Entre las obras expuestas, destacan postales y creaciones de empresas como Martin Post Card Company y Olson Photograph Company, famosas en el siglo XX por su humor y surrealismo. Ejemplos incluyen escenas con cabezas gigantes, parejas flotando sobre Hamburgo o autos en vuelo sobre parques de Nueva York, que reflejan el interés por el engaño visual y la cultura del asombro.
La exposición también presenta trabajos de John Heartfield, pionero del fotomontaje político, quien en los años 30 utilizó esta técnica para denunciar los mensajes del régimen nazi y Adolf Hitler, transformando la fotografía en una herramienta crítica y subversiva mucho antes de la era digital.
Localizada en el corazón de Ámsterdam, en la icónica plaza Museumplein, el Rijksmuseum alberga una de las colecciones más completas del arte neerlandés, que incluye obras maestras como 'La ronda de noche' de Rembrandt, 'La lechera' de Vermeer y autorretratos de Van Gogh, además de arte asiático, cerámica de Delft y una de las bibliotecas más hermosas del mundo.

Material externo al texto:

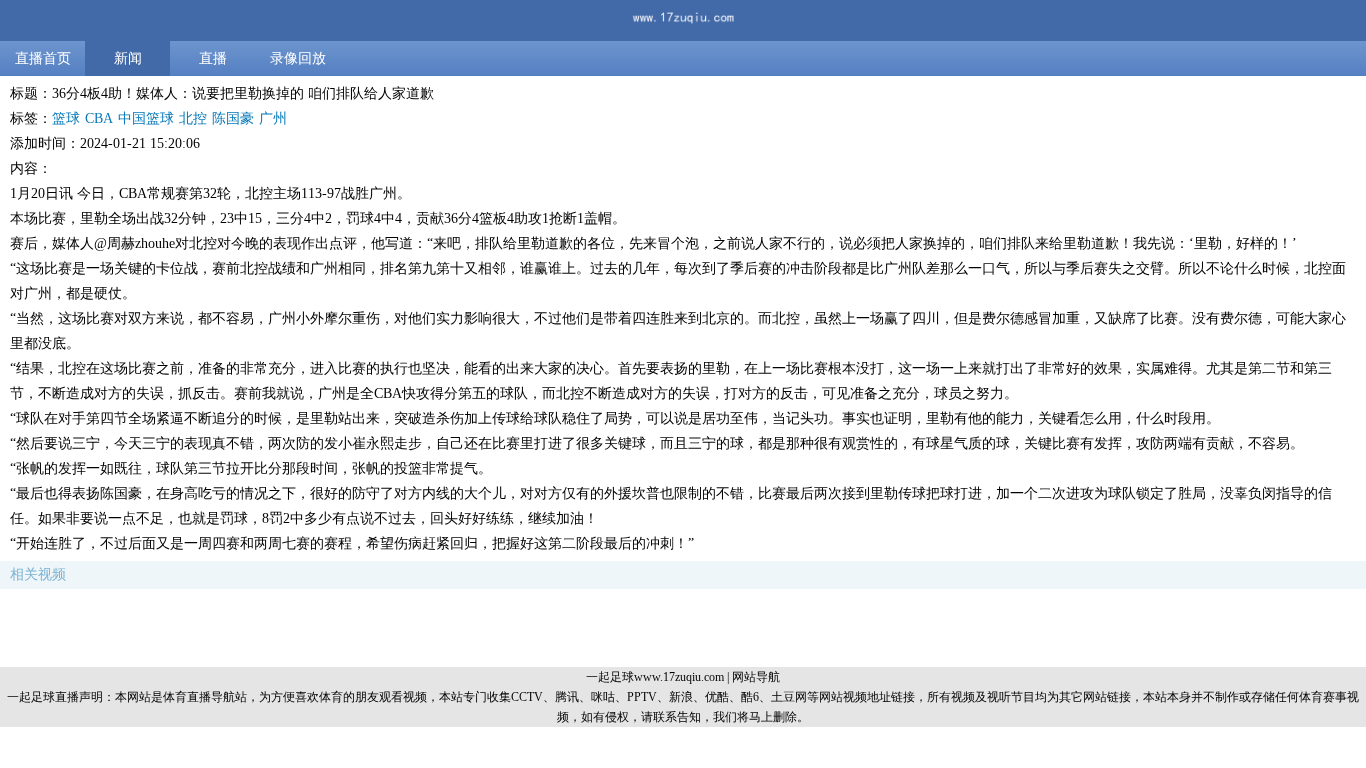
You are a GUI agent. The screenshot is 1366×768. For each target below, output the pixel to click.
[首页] (683, 20)
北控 (193, 118)
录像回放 (298, 58)
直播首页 (43, 58)
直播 (213, 58)
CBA (99, 118)
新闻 (128, 58)
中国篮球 (146, 118)
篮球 (66, 118)
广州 (273, 118)
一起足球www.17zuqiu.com (655, 677)
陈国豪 (233, 118)
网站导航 (756, 677)
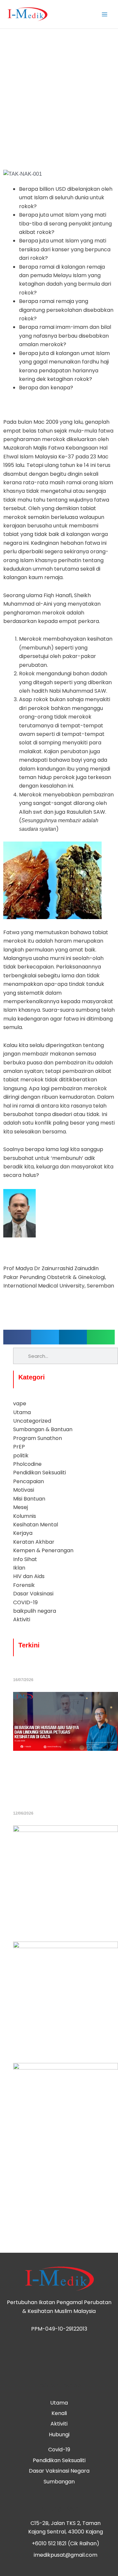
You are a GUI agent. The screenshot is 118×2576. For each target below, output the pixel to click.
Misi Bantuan (29, 1498)
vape (19, 1403)
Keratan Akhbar (33, 1542)
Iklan (19, 1568)
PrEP (19, 1446)
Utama (22, 1412)
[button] (17, 1337)
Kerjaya (22, 1533)
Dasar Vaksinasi (33, 1593)
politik (21, 1455)
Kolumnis (24, 1516)
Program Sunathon (37, 1438)
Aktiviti (21, 1619)
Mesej (20, 1507)
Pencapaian (28, 1481)
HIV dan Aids (29, 1576)
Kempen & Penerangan (43, 1550)
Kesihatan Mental (35, 1524)
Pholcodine (27, 1464)
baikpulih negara (34, 1611)
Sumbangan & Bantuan (42, 1429)
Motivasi (23, 1490)
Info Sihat (25, 1559)
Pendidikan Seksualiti (39, 1472)
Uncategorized (32, 1421)
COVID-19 (25, 1602)
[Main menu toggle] (104, 14)
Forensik (24, 1585)
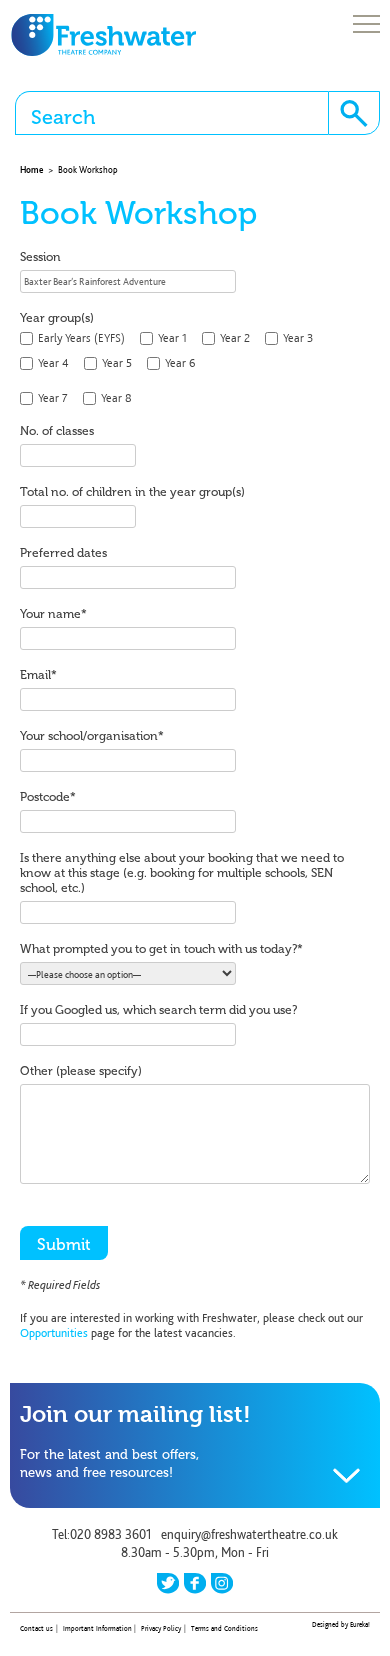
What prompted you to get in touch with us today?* (161, 949)
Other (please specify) (81, 1071)
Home (31, 169)
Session (40, 257)
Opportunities (54, 1333)
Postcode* (48, 797)
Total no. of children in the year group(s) (132, 492)
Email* (38, 675)
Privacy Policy (161, 1628)
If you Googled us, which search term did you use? (158, 1010)
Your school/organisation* (92, 736)
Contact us (36, 1628)
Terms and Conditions (224, 1628)
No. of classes (57, 431)
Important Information (97, 1628)
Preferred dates (63, 553)
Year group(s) (57, 318)
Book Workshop (88, 169)
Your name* (53, 614)
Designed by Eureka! (341, 1624)
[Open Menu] (366, 25)
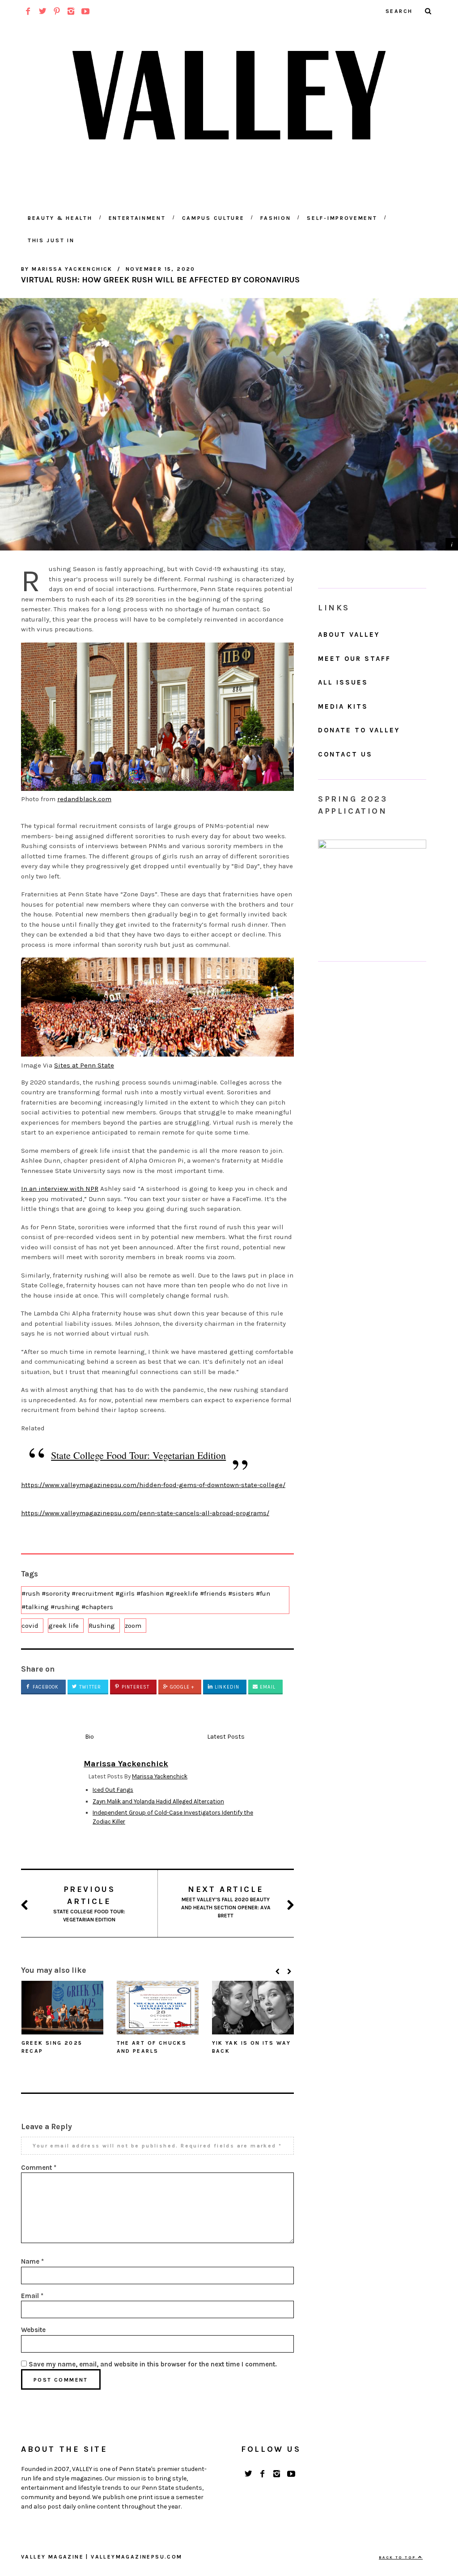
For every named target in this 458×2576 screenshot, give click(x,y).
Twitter (89, 1687)
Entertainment (137, 218)
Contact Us (345, 754)
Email (267, 1687)
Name (32, 2261)
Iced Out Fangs (113, 1789)
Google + (181, 1687)
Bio (89, 1736)
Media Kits (343, 706)
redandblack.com (84, 799)
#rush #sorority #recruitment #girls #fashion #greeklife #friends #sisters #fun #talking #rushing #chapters (145, 1600)
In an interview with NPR (59, 1189)
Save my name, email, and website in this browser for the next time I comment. (153, 2364)
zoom (133, 1626)
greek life (63, 1626)
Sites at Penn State (84, 1065)
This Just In (51, 240)
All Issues (343, 682)
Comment (38, 2168)
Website (33, 2330)
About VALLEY (349, 634)
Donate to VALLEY (359, 730)
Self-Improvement (342, 218)
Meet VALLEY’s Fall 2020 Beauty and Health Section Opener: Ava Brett (226, 1901)
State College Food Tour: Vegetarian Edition (138, 1455)
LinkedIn (226, 1687)
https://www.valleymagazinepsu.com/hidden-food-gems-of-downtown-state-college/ (153, 1485)
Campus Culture (213, 218)
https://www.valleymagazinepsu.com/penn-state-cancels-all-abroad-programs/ (145, 1513)
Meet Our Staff (354, 659)
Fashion (275, 218)
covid (29, 1626)
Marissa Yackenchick (159, 1776)
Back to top (398, 2557)
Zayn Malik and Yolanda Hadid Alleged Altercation (158, 1801)
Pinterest (134, 1687)
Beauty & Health (60, 218)
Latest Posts (226, 1736)
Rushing (102, 1626)
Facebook (45, 1687)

El museo se ha destacado por su capacidad para combinar colecciones de gran valor con proyectos innovadores, como la restauración de 'La ronda de noche' en una operación que invita al público a presenciar el proceso.
La exposición 'Fake!' demuestra que recursos tradicionales como el collage y el fotomontaje sirvieron no solo para entretener sino también para realizar críticas sociales y políticas. Algunas imágenes buscan provocar risa, mientras otras invitan a la reflexión sobre la percepción y la confianza en la imagen.
En la actualidad, donde la inteligencia artificial permite crear imágenes digitales altamente realistas, esta muestra recuerda que la historia de la manipulación visual es larga y compleja. El valor radica en comprender que el juego entre realidad y ficción siempre ha sido parte de la cultura visual, ofreciendo perspectivas para entender los desafíos actuales en la verificación de la autenticidad.
El Rijksmuseum reafirma, con esta exposición, su papel como escenario de diálogo entre historia, arte y cultura, invitando a los visitantes a explorar cómo la creatividad y la crítica han moldeado la percepción visual a lo largo de los siglos.